Whether you’re an online bank, a credit card issuer, or a telco financing costly devices, first-party fraud is a threat that’s difficult to detect. It can be opportunistic, executed by a single fraudster, or organized by criminal gangs and fraud rings. Friendly fraud, like address fronting or claiming a defective product, is even harder to identify because it doesn’t look fraudulent. Luckily, predictive analytics can help.
First-party fraud, committed by a customer using their account, is an increasingly costly post-transaction fraud threat that businesses must be prepared to face. Aside from wreaking financial havoc on companies, it can hurt customer confidence and damage brand reputation.
To prevent first-party fraud, companies should use fraud detection software that combines multiple layers of verification, including digital identity trust signals such as IP addresses, device IDs, and location data, with supervised and unsupervised machine learning. This can help identify phishing attempts, account takeovers, and more.
AI can also help prevent friendly fraud, in which customers initiate disputes over transactions they recognize on their bank statements. Detecting this fraud in real-time can help reduce the impact of these costly chargebacks and fees on business profitability. Lastly, companies can use analytics software to systematically scan different data sources, uncovering links between people, identities, and places that may indicate connected fraud and money laundering campaigns.

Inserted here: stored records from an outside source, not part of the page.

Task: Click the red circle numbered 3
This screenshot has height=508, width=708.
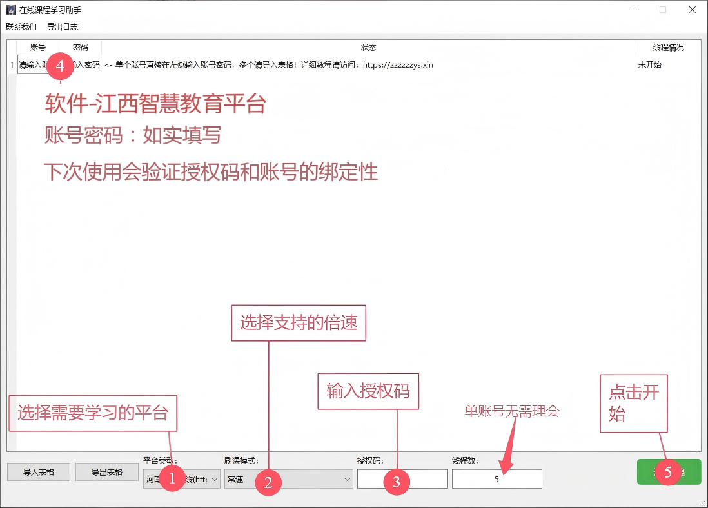Action: [397, 482]
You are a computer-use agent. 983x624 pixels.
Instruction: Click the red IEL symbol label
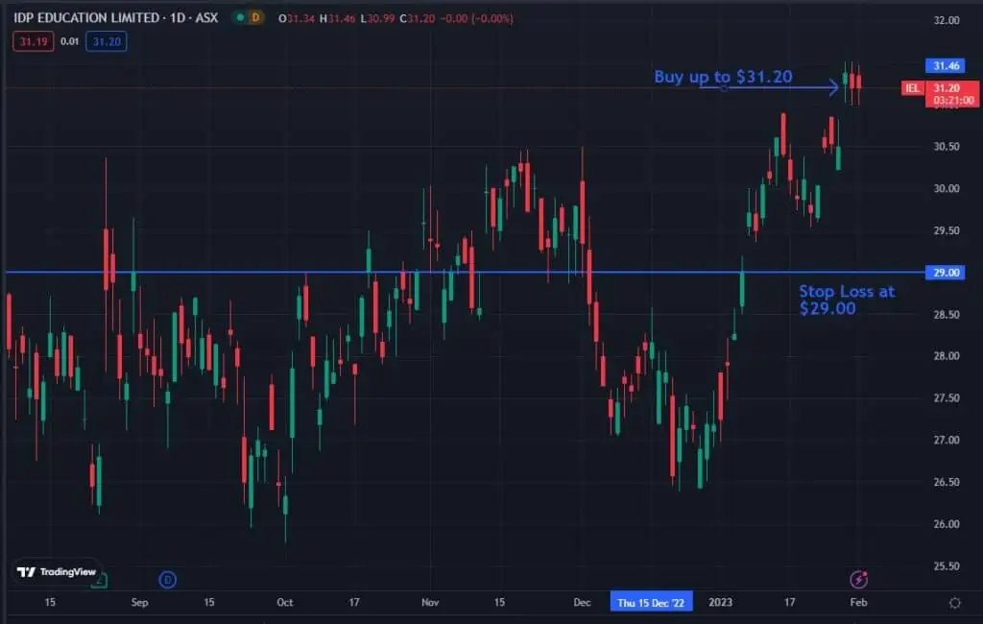913,88
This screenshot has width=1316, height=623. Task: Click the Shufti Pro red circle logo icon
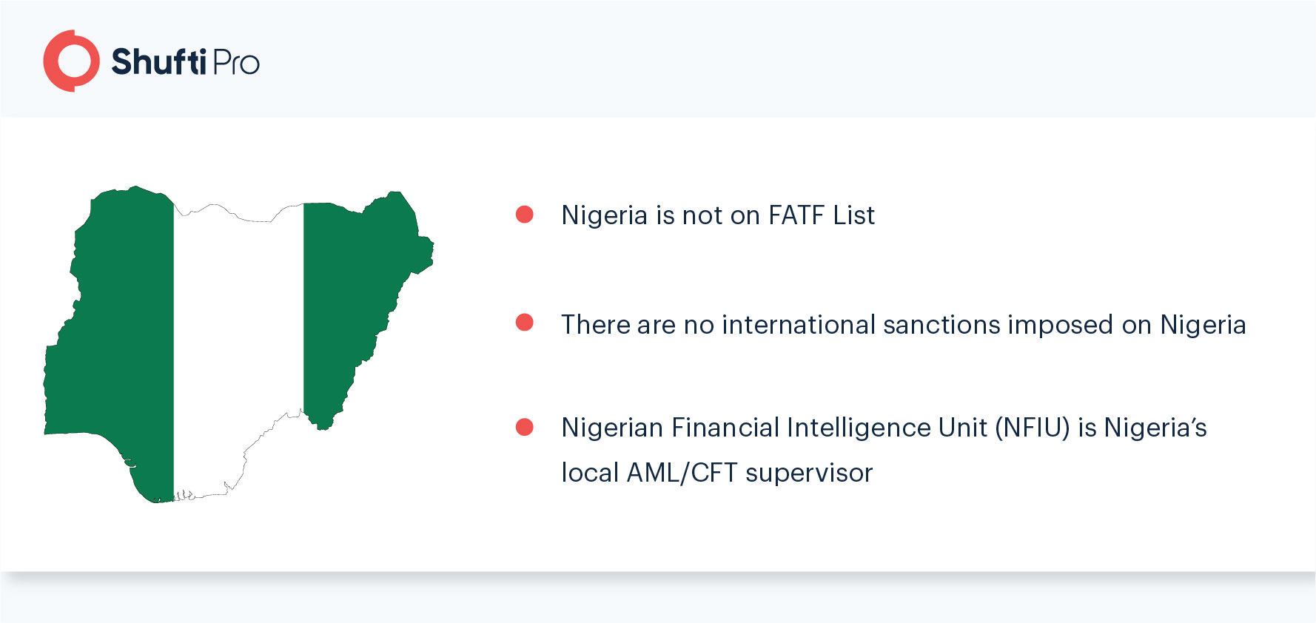click(x=71, y=61)
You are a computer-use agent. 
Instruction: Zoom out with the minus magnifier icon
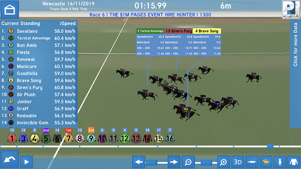(x=188, y=162)
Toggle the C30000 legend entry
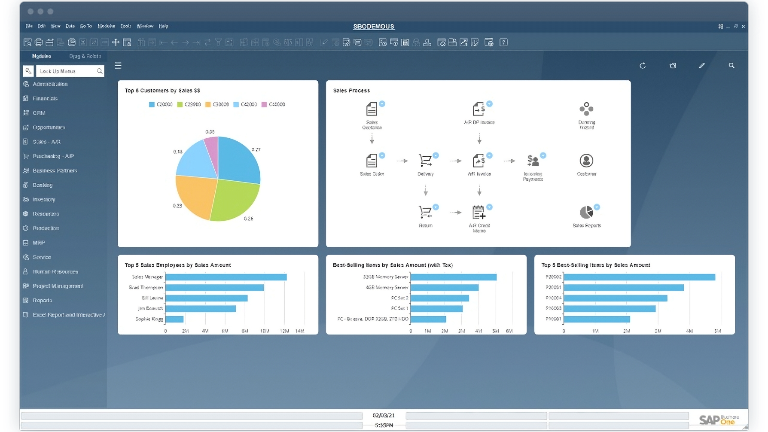Screen dimensions: 768x432 point(217,104)

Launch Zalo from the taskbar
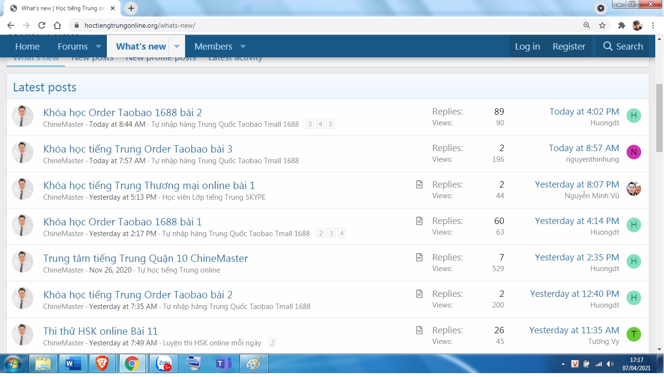[x=163, y=363]
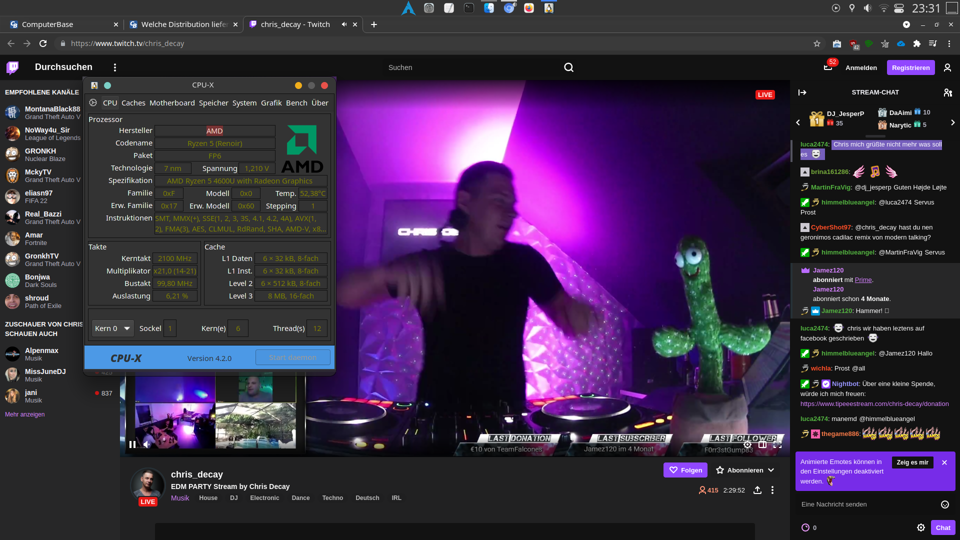
Task: Open chat settings gear icon
Action: [921, 528]
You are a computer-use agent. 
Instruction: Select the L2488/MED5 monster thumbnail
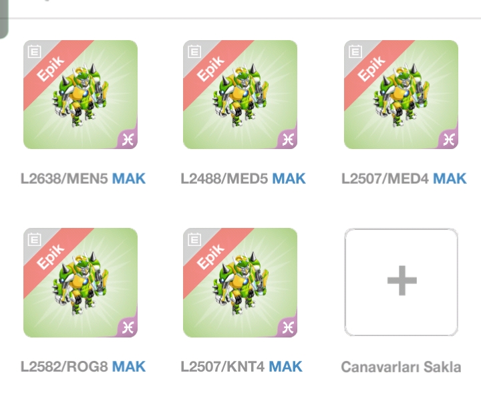241,94
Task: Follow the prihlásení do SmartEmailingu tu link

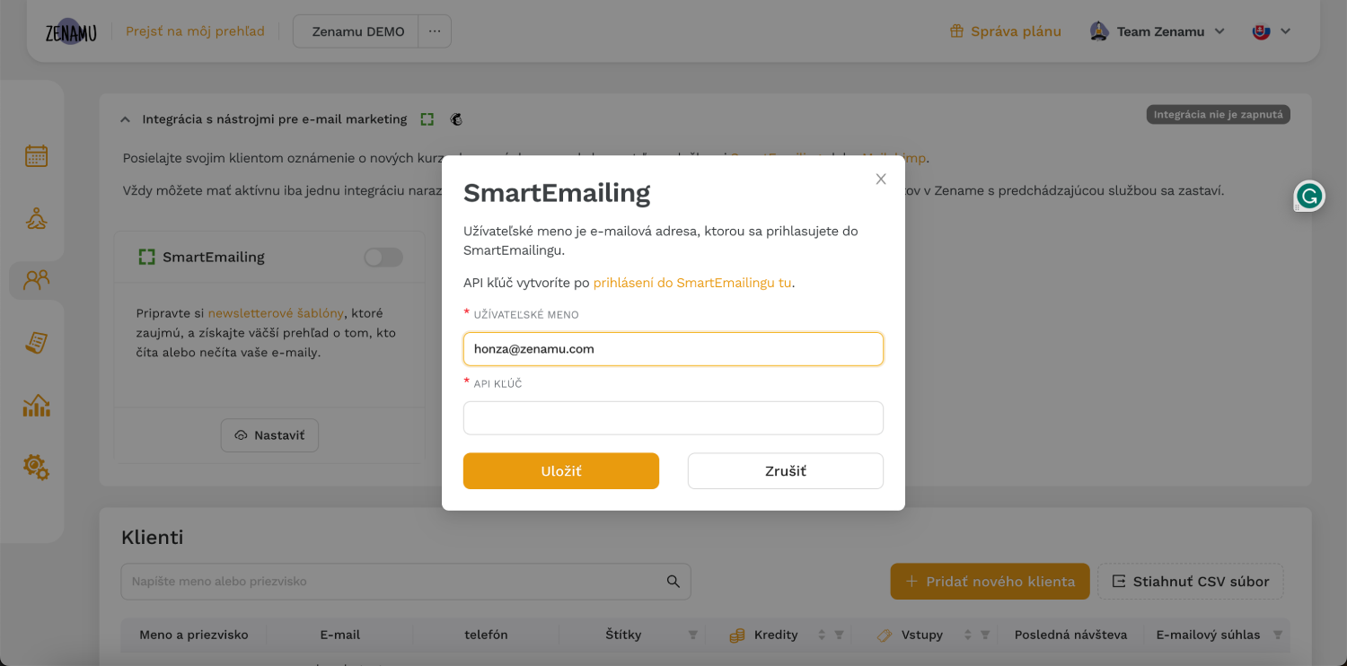Action: (x=692, y=283)
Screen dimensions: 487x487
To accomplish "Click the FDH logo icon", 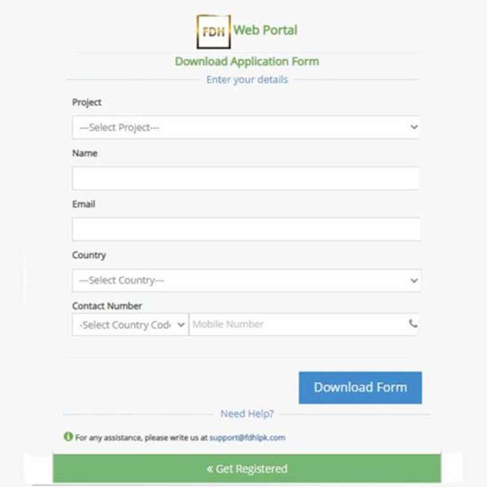I will (x=214, y=32).
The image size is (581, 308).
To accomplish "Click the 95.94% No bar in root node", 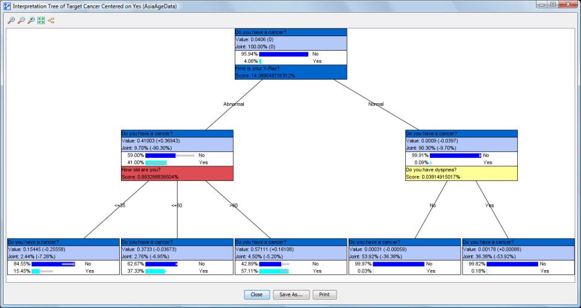I will point(284,54).
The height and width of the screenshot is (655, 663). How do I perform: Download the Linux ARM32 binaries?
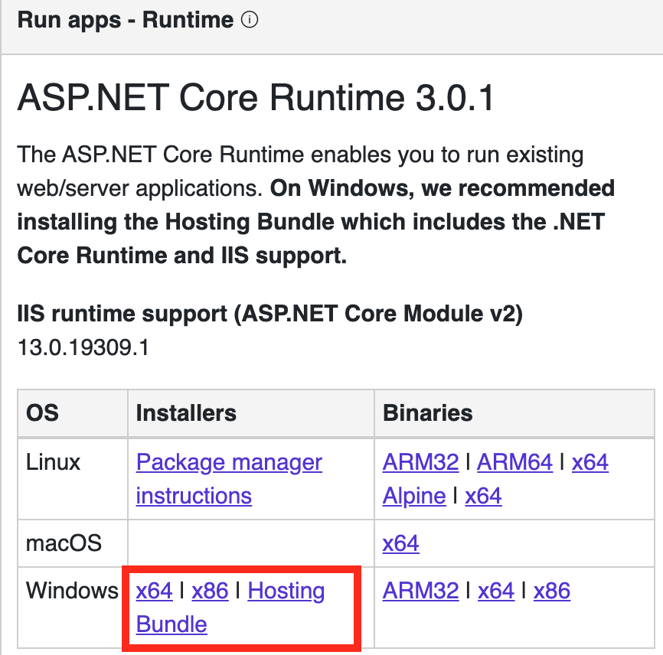click(420, 462)
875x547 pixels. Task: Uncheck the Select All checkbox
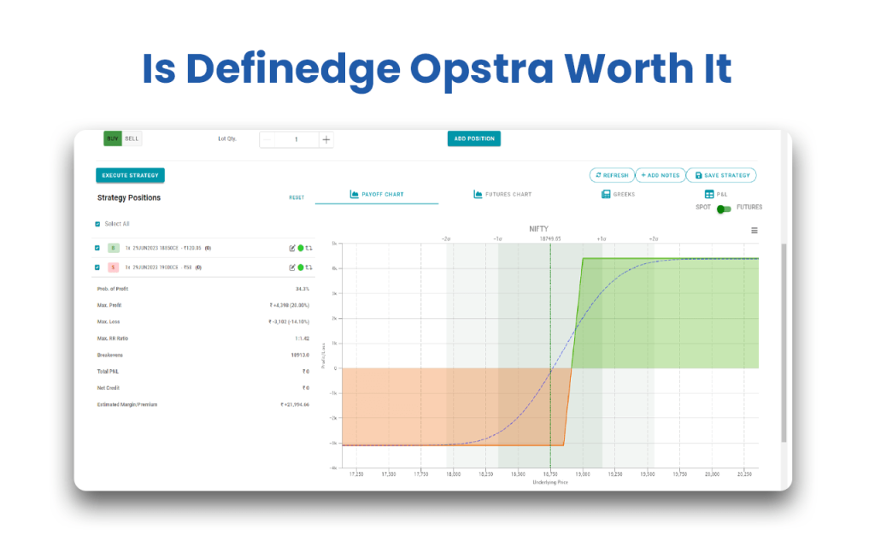(97, 224)
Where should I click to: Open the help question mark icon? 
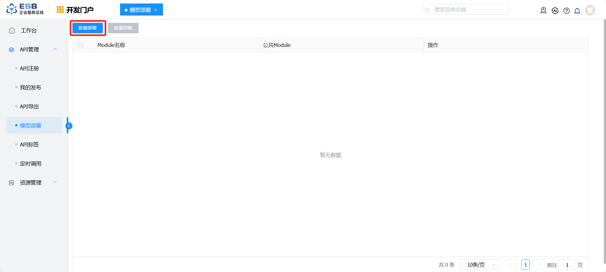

Fraudsters’ goal is to file as many chargebacks as possible, resulting in significant revenue loss for eCommerce platforms. This is why a comprehensive fraud solution that allows for more authentic transactions is so important.
Behavioral detection is an essential tool for first party fraud and chargeback protection because it detects patterns that are not typical. For example, when a consumer constantly purchases large amounts of an item or repeatedly buys things in small quantities, it may indicate a skewed pattern. This can also be a sign of friendly fraud, wherein the customer files a chargeback because they didn’t receive an item or it wasn’t as advertised.
A holistic platform will identify these suspicious behaviors without needing historic labels or rules, reducing the time and resources required for fraud prevention. This helps lower the cost of chargeback fees and keeps eCommerce transactions moving smoothly for customers.
Behavioral analytics tools are designed to detect anomalous behavior by correlating data and identifying relationships. They can help detect cyberattacks and malicious activity against users, devices, networks, and applications.
As people conduct more of their financial activities online, bad actors have recognized new opportunities for fraud. This includes fronting – using someone else’s identity to save money on car insurance or bank accounts. It also provides chargeback fraud or friendly fraud – customers buying products they know they’ll return to get a refund from their credit or debit card company.
Behavioral analytics tools can identify these new threats by looking at patterns of account activity over time. This includes the transaction type, the frequency, and where the account is being used. Many solutions use a combination of rules and machine learning models to catch new fraud patterns that simple rule engines may not discover. This approach reduces the number of false positives that the system would otherwise generate.
The best way to protect yourself from first-party fraud is to prevent it. But that’s only sometimes feasible with today’s fraudsters, especially if your customers are large spenders or big-ticket purchases are made in digital goods.
As such, merchants must implement preemptive measures like criminal fraud management and fight back with representations. And that’s where machine learning comes in.
Fraudsters use sophisticated schemes to misrepresent their identity for financial or material gain. This can be opportunistic, such as when a fraudster snags someone’s personal information to steal their credit card or bank account. Or it can be planned and organized, such as when criminal gangs target out-of-country students to buy their identity credentials and cash in on their return home. Either way, a lack of contextual data can lead to false positives that increase a merchant’s chargeback rates and reduce profitability. That’s why solutions like dCube’s machine learning capabilities are key to preventing fraud and minimizing risk for your business.